*WHAT NEEDS TO BE DONE*: Scan the data, and whenever a line contains "photo", copy it.

*TASK DATA*:

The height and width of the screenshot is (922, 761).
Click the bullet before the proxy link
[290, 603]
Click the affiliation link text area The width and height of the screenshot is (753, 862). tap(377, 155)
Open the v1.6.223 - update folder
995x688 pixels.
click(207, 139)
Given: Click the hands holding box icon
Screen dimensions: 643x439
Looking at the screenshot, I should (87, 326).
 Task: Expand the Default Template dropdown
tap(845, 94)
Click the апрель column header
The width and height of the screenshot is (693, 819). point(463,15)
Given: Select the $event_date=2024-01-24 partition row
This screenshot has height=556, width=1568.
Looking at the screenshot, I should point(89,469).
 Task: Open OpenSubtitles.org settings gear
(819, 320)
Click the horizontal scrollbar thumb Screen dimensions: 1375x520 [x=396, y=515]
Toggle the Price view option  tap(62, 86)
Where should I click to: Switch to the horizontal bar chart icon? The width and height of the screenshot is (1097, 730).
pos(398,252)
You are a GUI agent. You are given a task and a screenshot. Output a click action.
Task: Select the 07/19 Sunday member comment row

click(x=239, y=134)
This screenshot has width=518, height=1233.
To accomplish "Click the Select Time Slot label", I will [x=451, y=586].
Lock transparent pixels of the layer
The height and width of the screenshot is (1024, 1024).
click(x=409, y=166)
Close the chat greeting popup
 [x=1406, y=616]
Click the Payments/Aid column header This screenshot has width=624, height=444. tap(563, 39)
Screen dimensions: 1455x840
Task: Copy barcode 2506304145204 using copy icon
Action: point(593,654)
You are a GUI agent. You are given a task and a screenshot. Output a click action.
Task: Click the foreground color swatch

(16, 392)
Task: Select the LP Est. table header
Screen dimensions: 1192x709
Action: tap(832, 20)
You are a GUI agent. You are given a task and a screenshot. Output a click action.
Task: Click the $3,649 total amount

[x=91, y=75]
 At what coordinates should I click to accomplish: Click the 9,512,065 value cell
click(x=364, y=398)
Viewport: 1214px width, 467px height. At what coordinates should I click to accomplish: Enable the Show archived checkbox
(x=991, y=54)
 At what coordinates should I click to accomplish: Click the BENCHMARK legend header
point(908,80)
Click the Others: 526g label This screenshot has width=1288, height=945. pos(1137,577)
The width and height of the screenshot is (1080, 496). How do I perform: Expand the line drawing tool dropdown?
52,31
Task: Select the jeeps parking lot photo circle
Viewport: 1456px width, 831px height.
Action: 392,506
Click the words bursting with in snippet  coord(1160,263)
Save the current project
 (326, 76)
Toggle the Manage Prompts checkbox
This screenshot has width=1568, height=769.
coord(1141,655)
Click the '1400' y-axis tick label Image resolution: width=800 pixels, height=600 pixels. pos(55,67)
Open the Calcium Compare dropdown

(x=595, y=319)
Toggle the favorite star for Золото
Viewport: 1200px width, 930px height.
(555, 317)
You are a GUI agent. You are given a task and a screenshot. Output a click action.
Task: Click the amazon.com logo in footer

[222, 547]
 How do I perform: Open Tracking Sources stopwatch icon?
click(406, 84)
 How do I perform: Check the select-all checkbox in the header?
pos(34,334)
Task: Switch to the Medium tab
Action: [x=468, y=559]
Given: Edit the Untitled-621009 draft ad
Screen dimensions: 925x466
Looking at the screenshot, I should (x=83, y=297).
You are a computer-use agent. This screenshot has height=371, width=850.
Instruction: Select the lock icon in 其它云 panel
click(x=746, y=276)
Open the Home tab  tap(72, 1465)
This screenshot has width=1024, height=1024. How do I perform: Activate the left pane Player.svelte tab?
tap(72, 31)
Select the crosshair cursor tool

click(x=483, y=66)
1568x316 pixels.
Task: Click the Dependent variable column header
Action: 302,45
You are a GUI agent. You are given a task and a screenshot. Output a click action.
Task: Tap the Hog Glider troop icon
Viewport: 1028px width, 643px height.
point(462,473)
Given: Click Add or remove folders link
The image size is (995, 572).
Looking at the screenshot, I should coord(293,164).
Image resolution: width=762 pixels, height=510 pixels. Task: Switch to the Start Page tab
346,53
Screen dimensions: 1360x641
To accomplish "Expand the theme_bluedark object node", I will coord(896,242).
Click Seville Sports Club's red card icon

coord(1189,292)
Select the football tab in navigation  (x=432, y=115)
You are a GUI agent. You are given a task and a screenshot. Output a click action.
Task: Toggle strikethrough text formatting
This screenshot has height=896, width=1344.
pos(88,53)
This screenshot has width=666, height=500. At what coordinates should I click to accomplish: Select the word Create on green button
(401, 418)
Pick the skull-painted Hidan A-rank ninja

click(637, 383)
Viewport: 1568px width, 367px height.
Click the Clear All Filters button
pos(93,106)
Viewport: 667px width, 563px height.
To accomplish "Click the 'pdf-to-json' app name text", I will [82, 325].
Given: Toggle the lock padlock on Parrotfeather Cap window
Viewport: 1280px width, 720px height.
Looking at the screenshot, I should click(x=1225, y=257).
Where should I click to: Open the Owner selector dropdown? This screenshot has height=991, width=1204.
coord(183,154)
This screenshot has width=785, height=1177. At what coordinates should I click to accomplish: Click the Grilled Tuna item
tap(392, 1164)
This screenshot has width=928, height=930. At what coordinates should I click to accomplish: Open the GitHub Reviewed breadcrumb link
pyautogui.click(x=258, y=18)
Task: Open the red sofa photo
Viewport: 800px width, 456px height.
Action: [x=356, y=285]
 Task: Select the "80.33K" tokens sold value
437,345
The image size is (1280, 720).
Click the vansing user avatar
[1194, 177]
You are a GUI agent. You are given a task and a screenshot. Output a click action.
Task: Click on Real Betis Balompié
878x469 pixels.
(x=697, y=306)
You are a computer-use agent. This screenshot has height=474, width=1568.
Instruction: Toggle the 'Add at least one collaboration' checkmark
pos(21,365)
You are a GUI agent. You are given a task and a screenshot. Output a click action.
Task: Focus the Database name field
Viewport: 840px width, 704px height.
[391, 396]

*TASK SOLUTION*:
Task: Select the jeeps parking lot photo circle
Task: Open the red sofa photo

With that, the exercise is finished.